You continued to delight me by showing that even though you were concerned about important issues like reducing Sacramento’s flood risk and eliminating childhood poverty, you weren’t sweeping sex and love issues under a bearskin rug. While many have declared the AIDS crisis over, you welcomed a delegation of HIV/AIDS experts from Russia, hoping to help them combat their escalating epidemic. Then, earlier this year, you introduced Assembly Bill 2141, a bill that could have decreased teenage pregnancies by funding programs that encourage parents to talk to their kids about safe sex. You called it the Parent-Child Communication Assistance Program, but I called it pure genius. While the frenzy to either overturn or preserve Roe v. Wade has hijacked rational political discourse in this country, you are thinking about how we can put the debate to rest by preventing unintended pregnancies from happening in the first place.
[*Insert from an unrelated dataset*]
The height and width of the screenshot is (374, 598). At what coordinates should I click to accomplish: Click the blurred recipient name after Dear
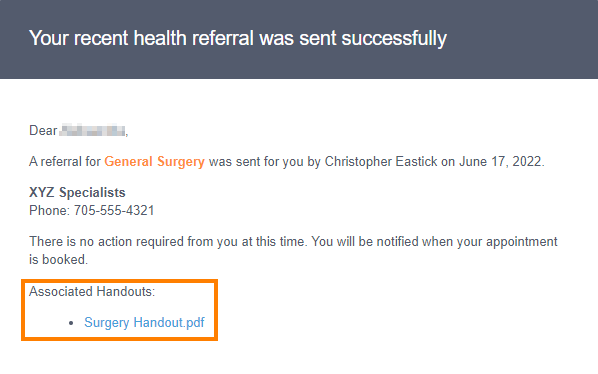(93, 130)
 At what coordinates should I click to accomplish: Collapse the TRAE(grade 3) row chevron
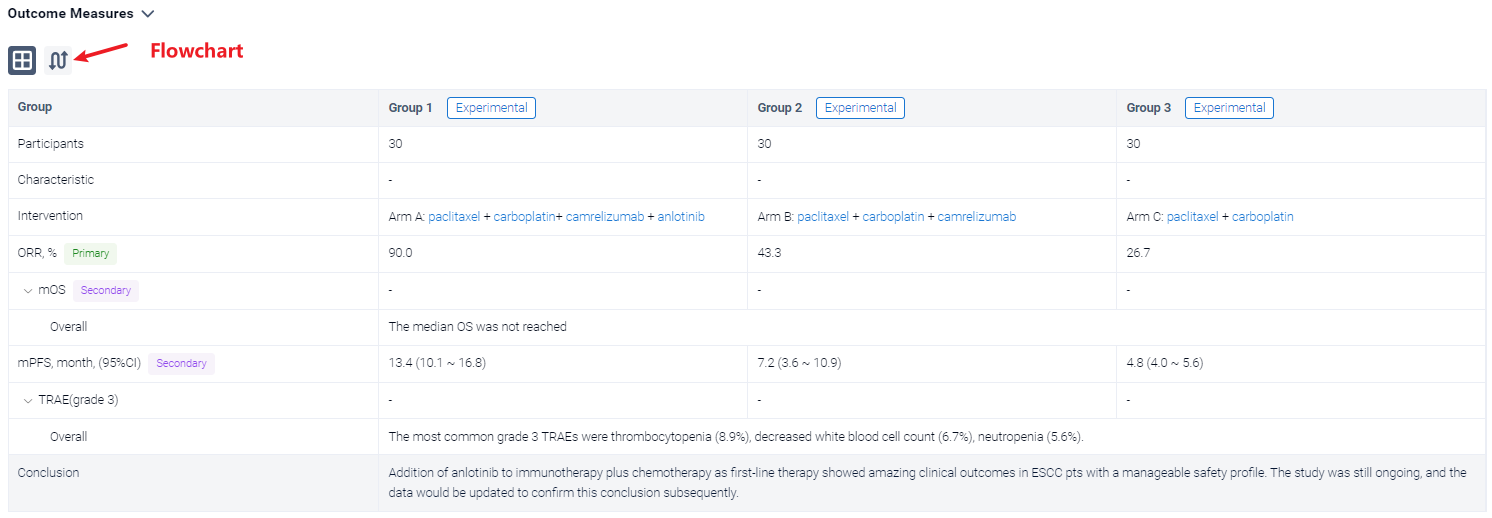28,400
You’re smart and sensitive. You’re even handsome in that boy-next-door kind of way. And we see eye to eye on important issues. Assemblyman, I know this is completely untoward coming from someone you are paid to represent, but I can’t hold back my feelings any longer. I know you are a public figure, a rising star in our state’s Legislature, but I need to meet you. We can disguise it as a political meeting. It needn’t be a complete ruse either, because I do have an idea for a bold new piece of legislation. Let’s call it the Sex and Love Personal Choice and Individual Accountability Act.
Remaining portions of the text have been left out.